A very good friend of mine who has children, but who is enjoying their relatively self-sufficient ages, wrote this as an open letter to parents who have very young children and who don’t assume the level of responsibility she wishes they would. (That is, they like to drop their kids on her when they go out. She, being very kind and very generous with her time, has a hard time saying “No.”)
Note to anyone considering having children: THINK about it before you do it. Recognize the work it requires. You simply cannot get pregnant believing “the village” is going to help you raise your child with fresh-baked cookies and open arms. It’s not your parents’ job, your friends’ job, your neighbors’ job, or even your church’s job. They didn’t sign up for that.
To: Friends with Little Kids
From: Someone Who Would Rather Not Have Those Kinds of Friends Anymore
Since I do not have children young enough to need babysitting, I’d like to inform you that your requests for me to babysit are a pain in my ass. There are a few (very few) situations that I don’t mind helping you out, like in an emergency, but even then I am not happy about it. I am doing it because I care.

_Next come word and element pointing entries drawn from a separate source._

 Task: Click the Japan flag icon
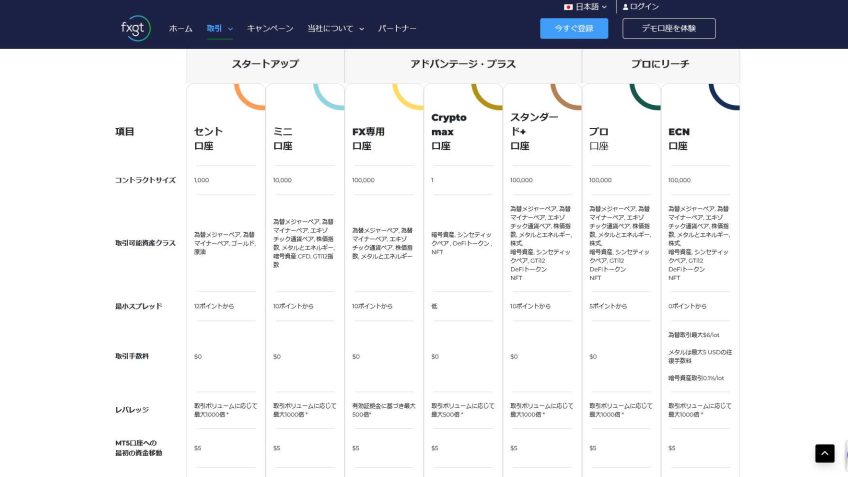(x=568, y=7)
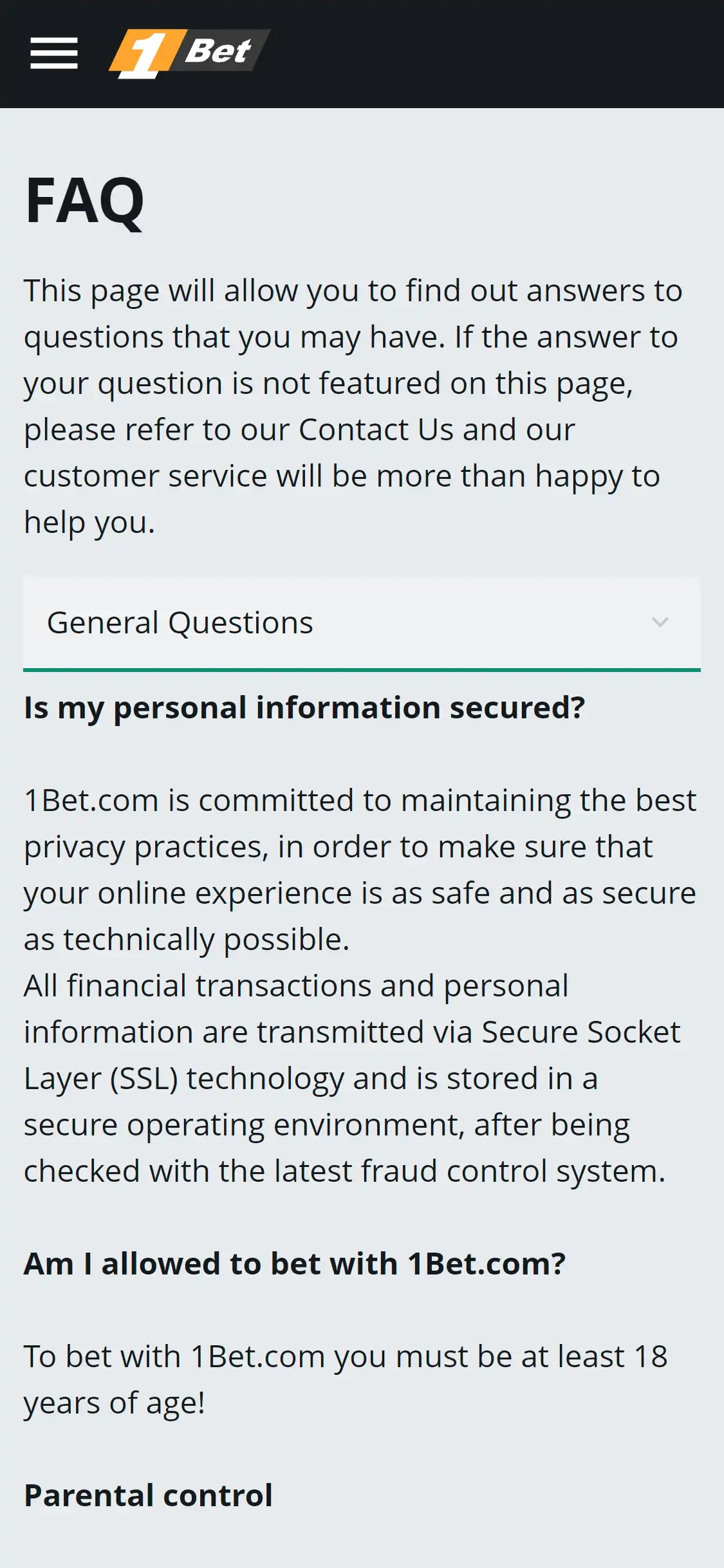Open the hamburger navigation menu
The width and height of the screenshot is (724, 1568).
(54, 53)
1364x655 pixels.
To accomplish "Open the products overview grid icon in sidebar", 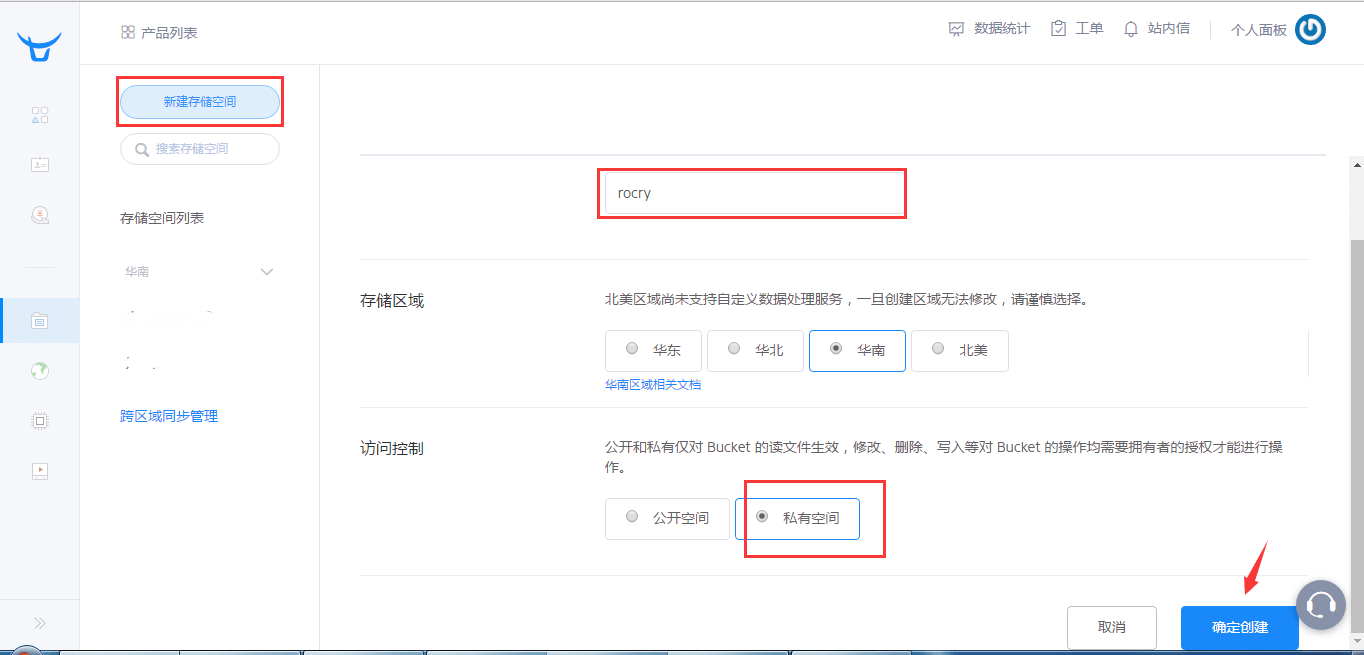I will [x=40, y=115].
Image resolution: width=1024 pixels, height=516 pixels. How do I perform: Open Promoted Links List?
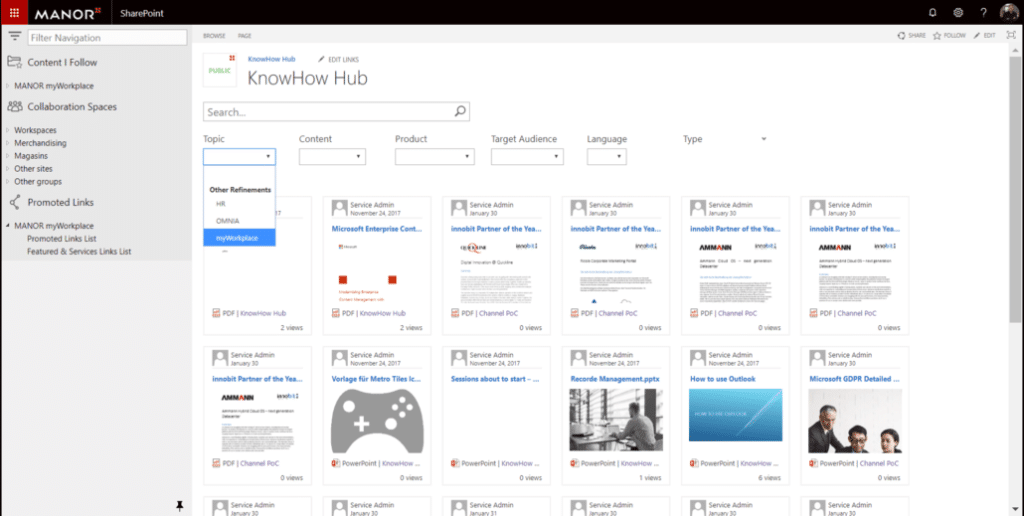[61, 239]
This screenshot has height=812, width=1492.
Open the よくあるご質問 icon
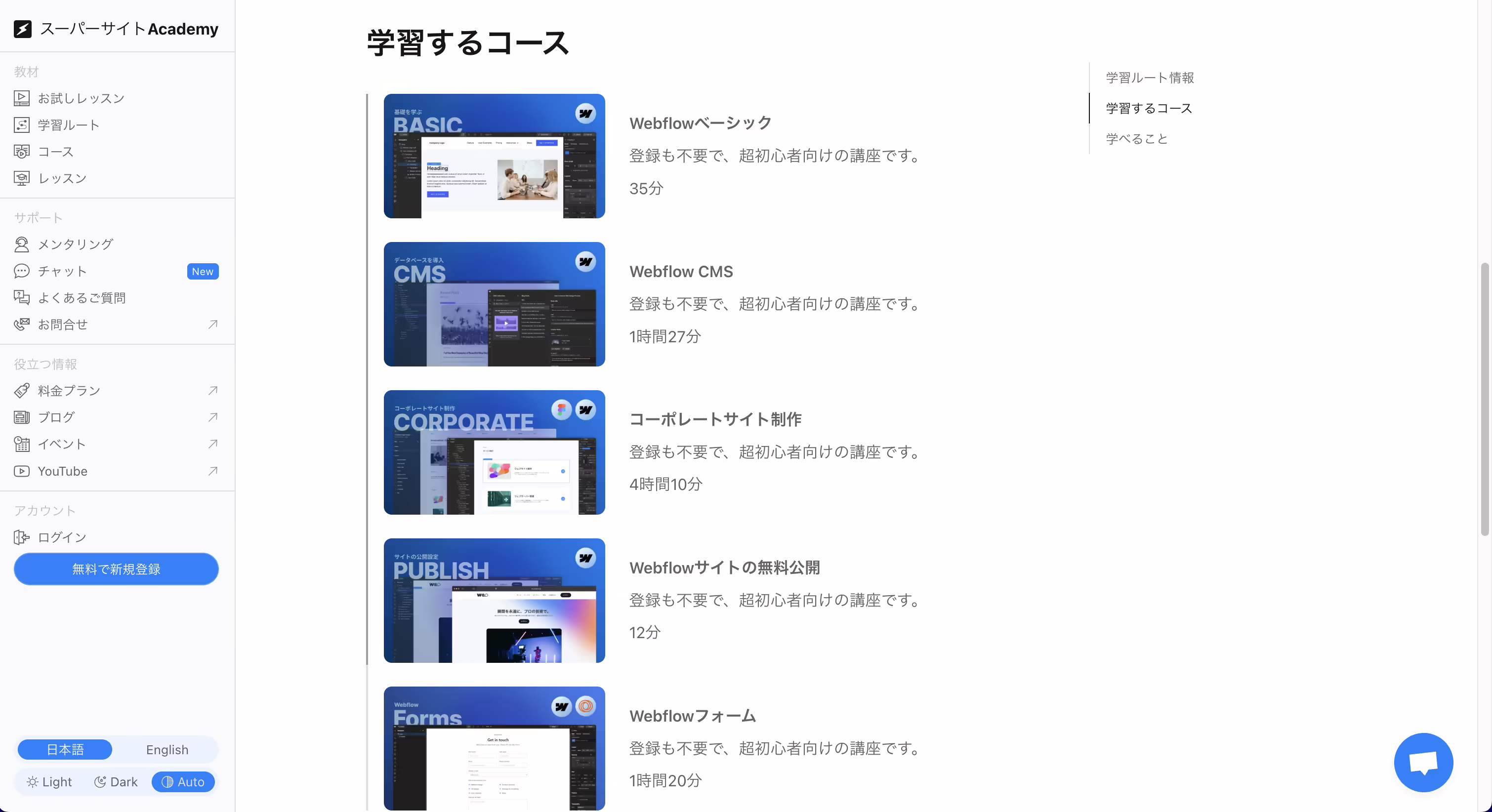pyautogui.click(x=21, y=298)
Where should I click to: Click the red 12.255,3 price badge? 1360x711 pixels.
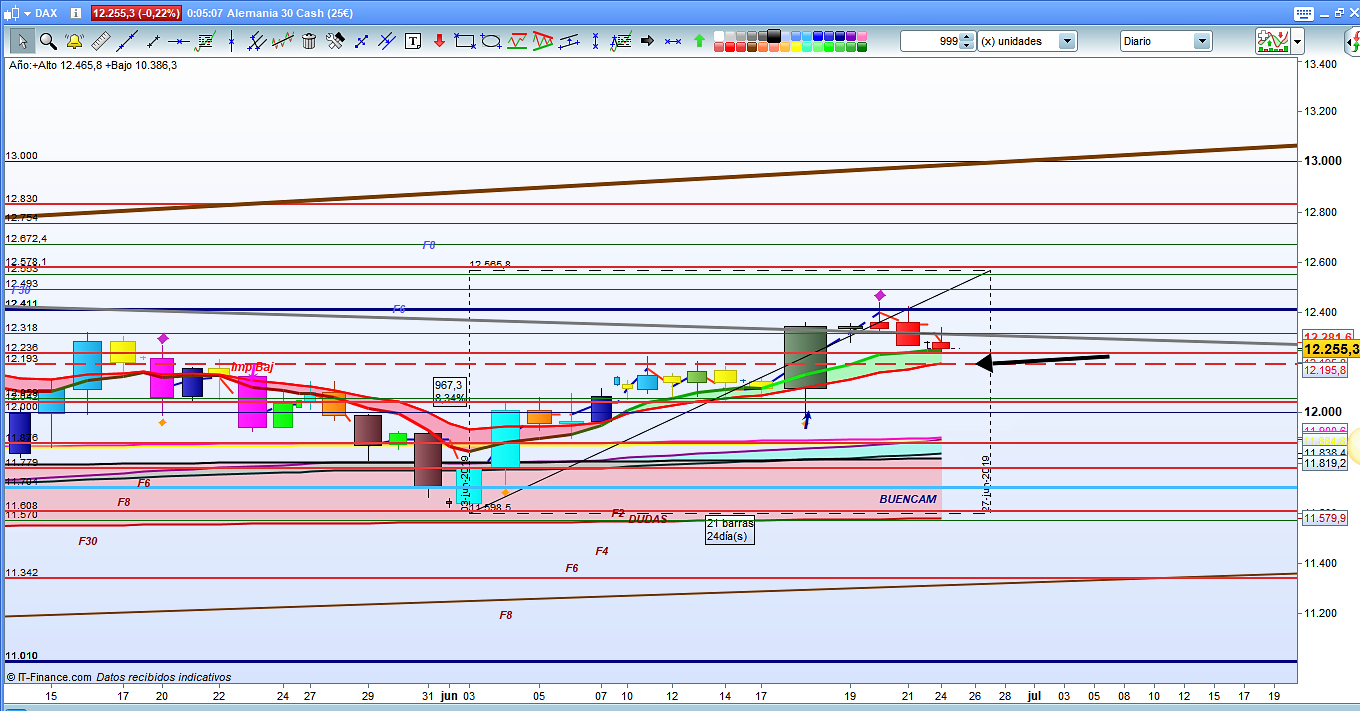pos(137,14)
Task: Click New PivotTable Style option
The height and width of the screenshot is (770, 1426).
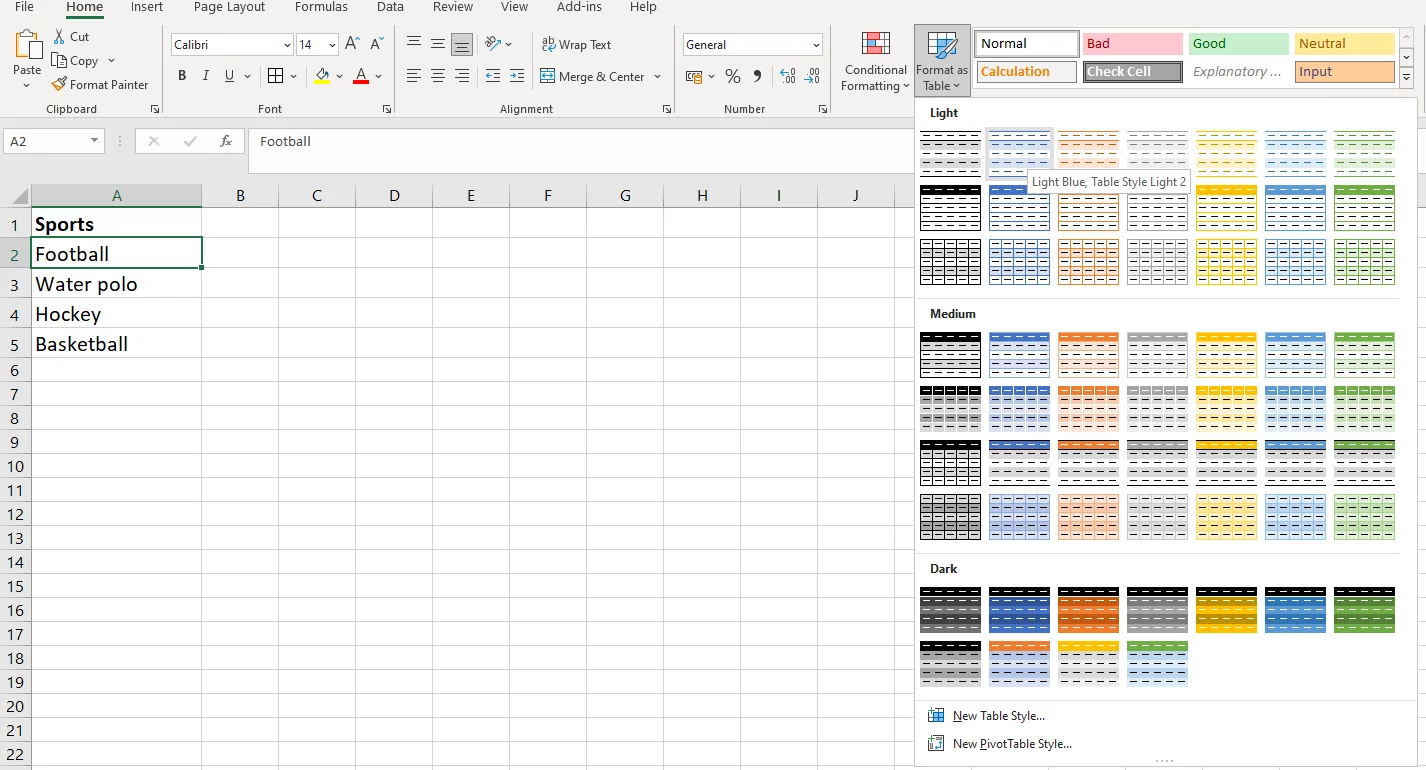Action: coord(1009,743)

Never do I think, “Yes! I get to give up my peace and relaxation this weekend/evening/whatever to watch __________’s kids!”
What I really think, but I’m too nice to tell you, is, “Shit! I have to follow them around my non-childproofed home making sure they don’t break my things, stick them in weird places where I’ll never find them again, or choke on them. I have to feed them crackers in baggies that they’ll drop all over the floor (okay, the dog likes that) and let them drink juice out of sippy cups that don’t actually frigging keep the juice from spilling. My trash is going to smell like perfumed baby crap, and it’s enough to make me gag. And damn, I can’t watch cool stuff on TV tonight.”
I clean and vacuum before you arrive with your kids even though it seems like a stupid idea. I try not to think about pee on my toilet seat or germy little hands that aren’t washed properly spreading funk all over the doorknobs and walls. I get annoyed if I have to fix food that is different from what I normally make because little __________ won’t eat it, and I don’t care who you are or what time little ____________ is used to eating – we don’t eat dinner in my house at 5 pm.
Even if you tell your kids to be good, I assure you, they will be too loud for me. Unless they spend all their time reading, or working quietly on artwork (that doesn’t require my cleaning after them) or puzzles, I will consider their presence irritating. I will resent the fact that any of the little bit of “off time” that I have with my family is sabotaged by your little angel(s).
Friends with little kids, do your friends with older kids/without kids a favor: find yourselves some babysitters who are advertising for the JOB. Do what you have to in order to feel safe about it… interview, require references, training and background checks, but PLEASE, find several of these people before you need them. You could also find other parents with little kids who need babysitters to swap services with. If you don’t like those ideas, then don’t go out. You couldn’t pay me enough to want to watch your kids. Believe me – the only one who thinks they’re precious is you.